I like option #3.   Perhaps even make it so you can flip a switch and
recompile to work with a plain std::string (8-bit chars).  If you know that
your documents will all be ASCII, this could be a big memory savings.

But what is it about the current state of the standard libraries that would
be limiting to us?  std::basic_string is a pretty simple class and if a
particular platform doesn't have it, we might be able to use the portable
version from www.stlport.org.

I did a test a while back comparing the performance of DOMString to
std::wstring, initializing, copying, etc. There really wasn't much of a
difference (wstring slightly faster).  Although I don't see this called out
as a requirement in any spec, it seems that the VC++ 6.0 implementation of
basic_string<> does copy-on-write semantics.  But if a particular platform
did not do this, the performance would compare poorly to DOMString.

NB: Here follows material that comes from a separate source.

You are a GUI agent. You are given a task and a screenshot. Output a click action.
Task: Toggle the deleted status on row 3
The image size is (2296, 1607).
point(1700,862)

If we can't deal with basic_string, then I can't wait to see the problems
we'll run into when the C++ port of Xalan is contributed.  We're been using
STL containers and algorithms heavily.

-Rob

Joe Gregorio wrote:

>1. Don't change anything (except maybe add a larger red flag
>          in the documentation).
>2. Change DOMString to have value semantics.
>3. Drop DOMString in favor of wstring.
>
>Personally, I would prefer 3, but 2 is probably
>the most reasonable given the current state of
>Standard C++ libraries.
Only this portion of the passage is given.